For most of the two weeks since our referral I have been in a state of shock. We were not expecting a referral in July. We definitely were not expecting siblings. I don't think we were actually even expecting children - after so many months of paperwork it had begun to seem that the paperwork was the whole point, and to see pictures of real, flesh-and-blood little boys was completely astonishing.
I came back from vacation with my brain running at half-speed. For the first few days home I did almost nothing, just shut myself in the house, finished the home repairs I had started before vacation, and generally hid from the world. I couldn't study Amharic. I didn't look at their pictures.

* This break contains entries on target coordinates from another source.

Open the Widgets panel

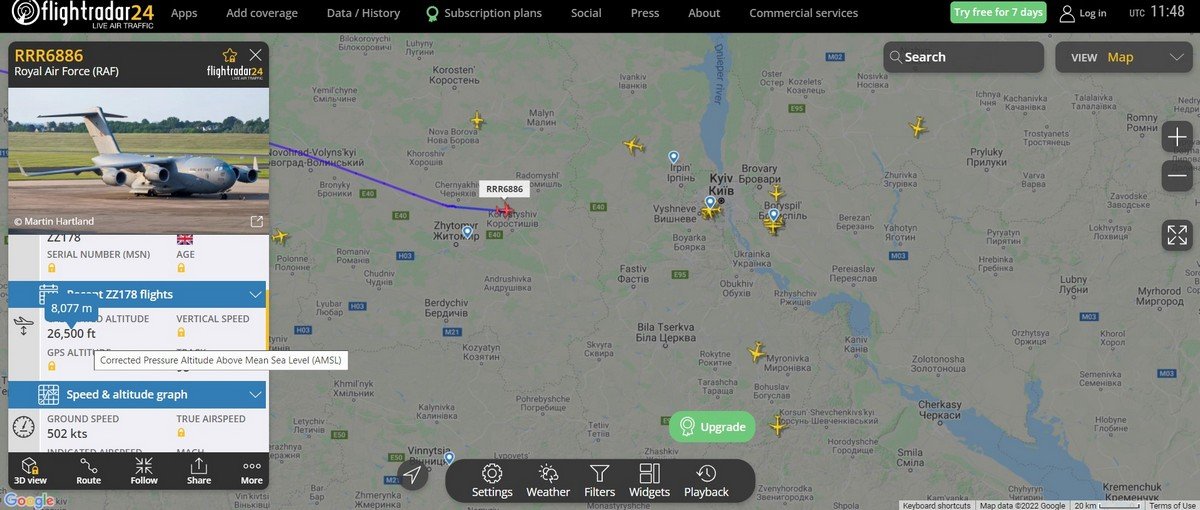pos(649,481)
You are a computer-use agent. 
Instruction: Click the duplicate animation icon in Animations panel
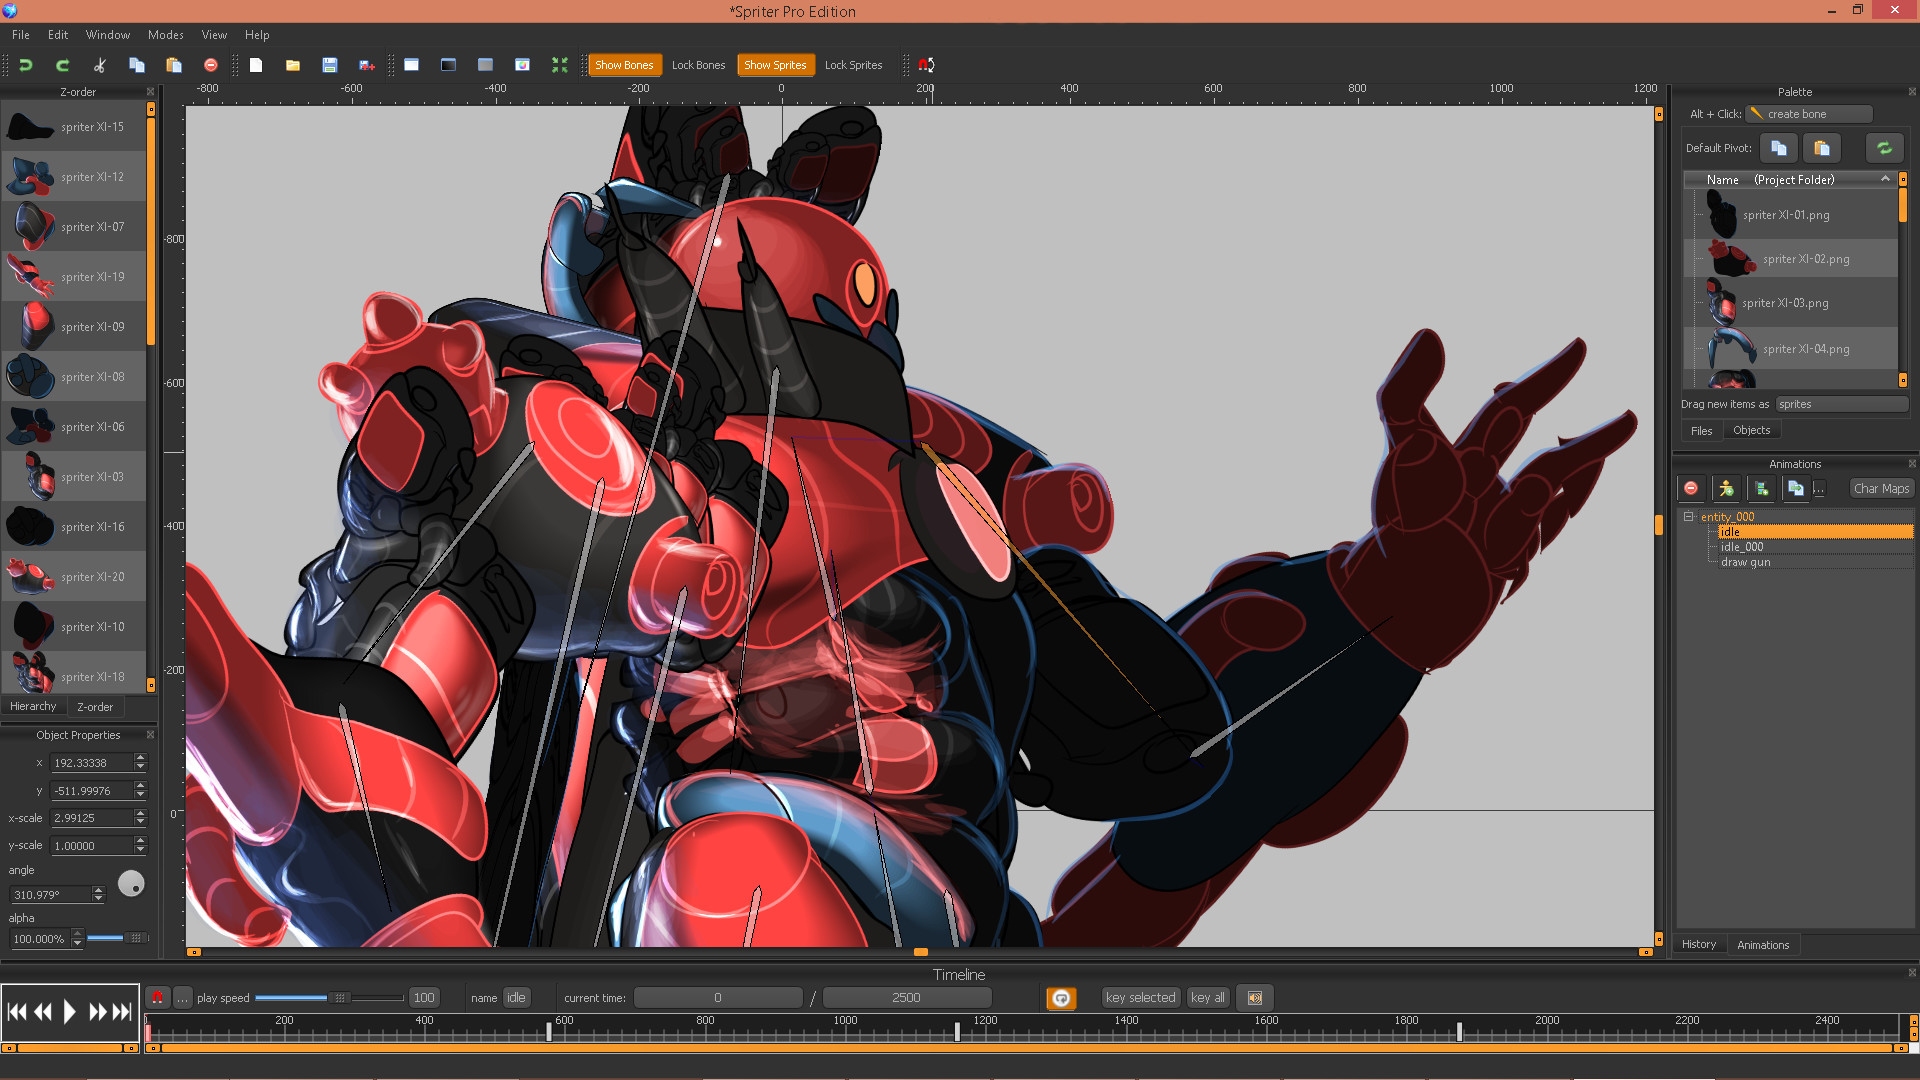(1797, 488)
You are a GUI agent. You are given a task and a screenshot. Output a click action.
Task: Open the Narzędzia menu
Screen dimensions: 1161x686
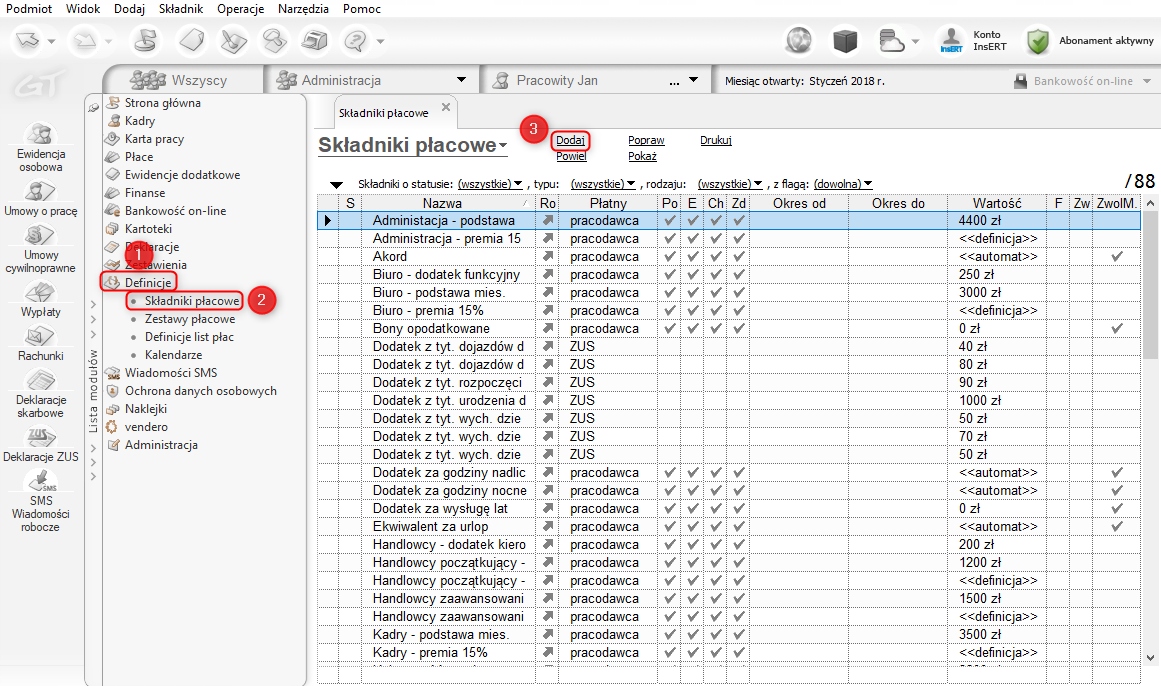pos(299,8)
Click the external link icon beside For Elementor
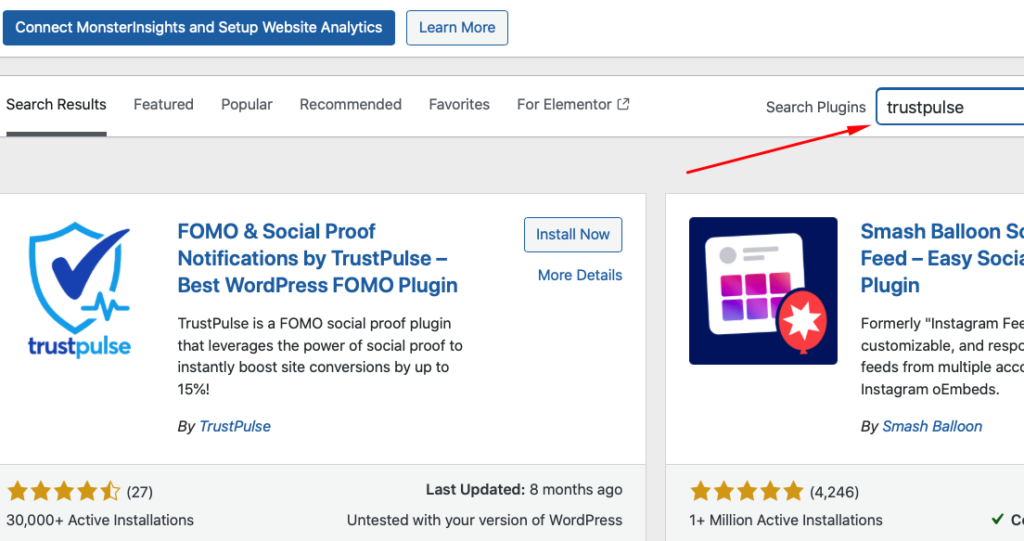The image size is (1024, 541). pos(624,104)
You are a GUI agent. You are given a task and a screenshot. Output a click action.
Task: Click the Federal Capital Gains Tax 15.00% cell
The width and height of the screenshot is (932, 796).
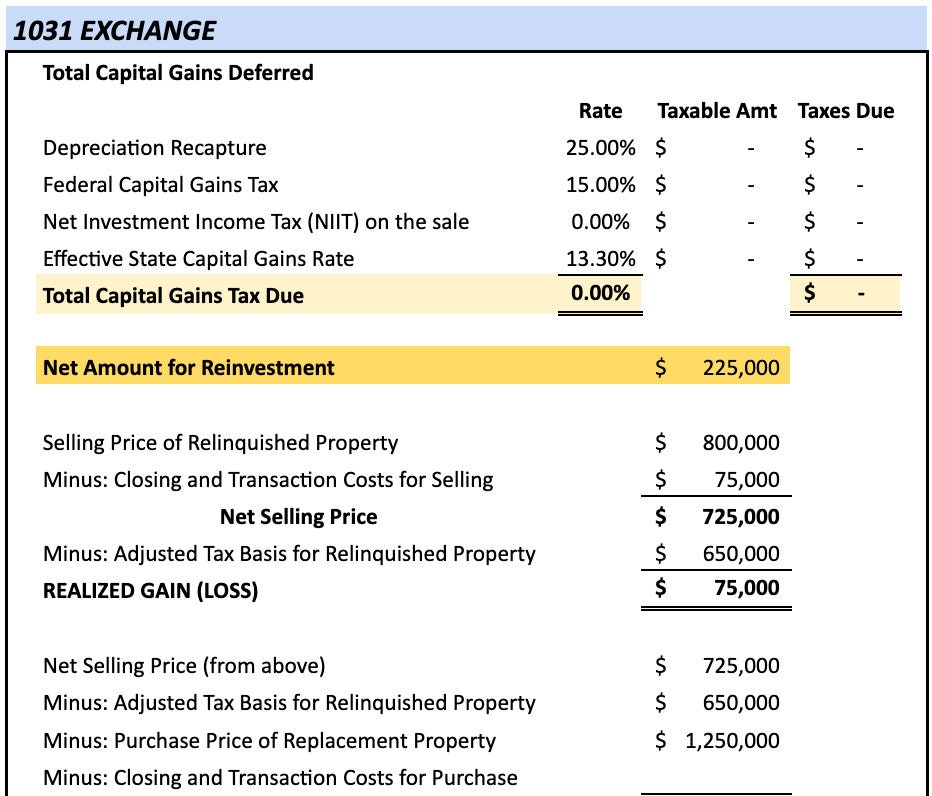pos(600,185)
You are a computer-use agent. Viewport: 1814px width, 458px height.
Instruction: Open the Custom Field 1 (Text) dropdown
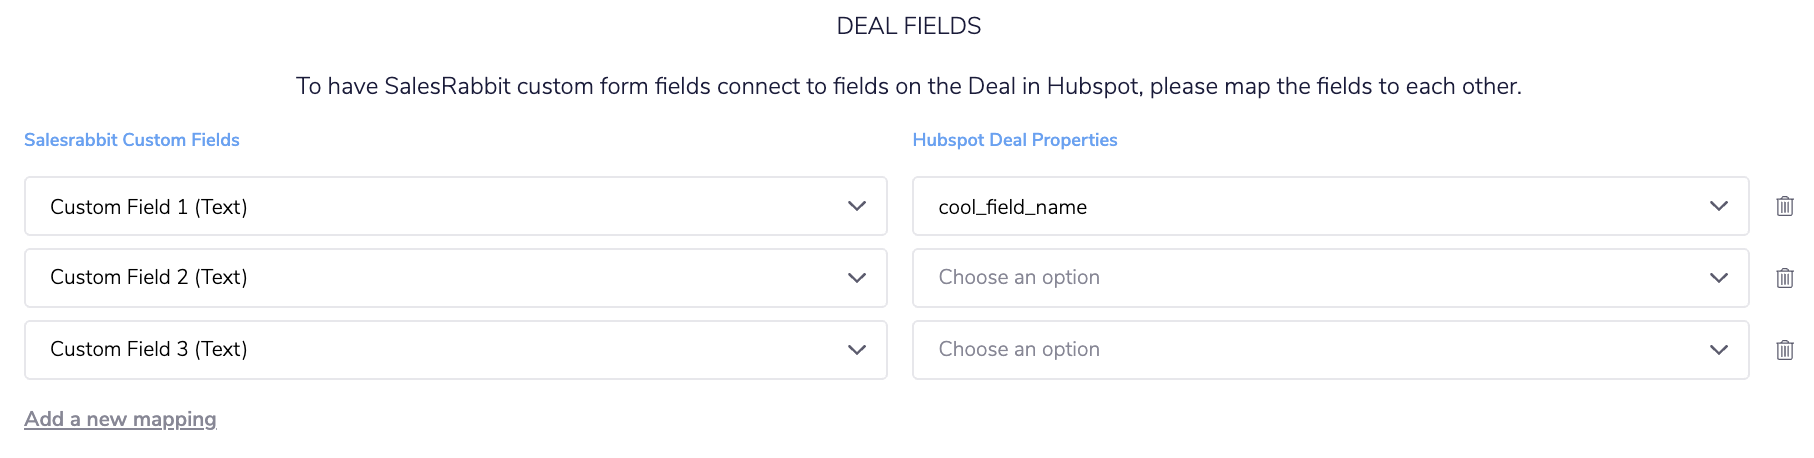click(456, 206)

People talk about bursting into tears during their referral call or at the first sight of their future children. I didn't. I got a little teary-eyed when my mom's voice wavered talking about the boys, and when T's mom sent out a fundraising appeal for East Africa with a new, personal urgency. I choked up a little when our friend said that if we ever needed it, she would be available to take Buki, and when people I've never met exploded with joy across the internet. I have been really, really grateful for the love and support of so many people. But I was in too much shock to really feel my emotions.
Until Monday, when we got this email from a family member: I know that you will be required and want to make multiple trips to Africa to complete your adoption efforts. [ ] and I would like to put some smooth air under your wings and pay for all your airline tickets.
That was the tipping point. Everything that had been building up came out at that moment. There's crying, and then there's all the air rushing out of your lungs, leaving you gasping. I sobbed reading the email, and I sobbed again in the bathroom accessories aisle at Lowe's where I was meeting T after work (and suddenly everyone who had planned to buy a bathroom fan remembered that they really needed a lug nut on the other side of the store). These boys will be LOVED. They will be loved so much, and by so many people. We are truly, truly lucky to have the family and friends that we do.
After that I was able to start studying Amharic again. And I'm filling out our visa applications today.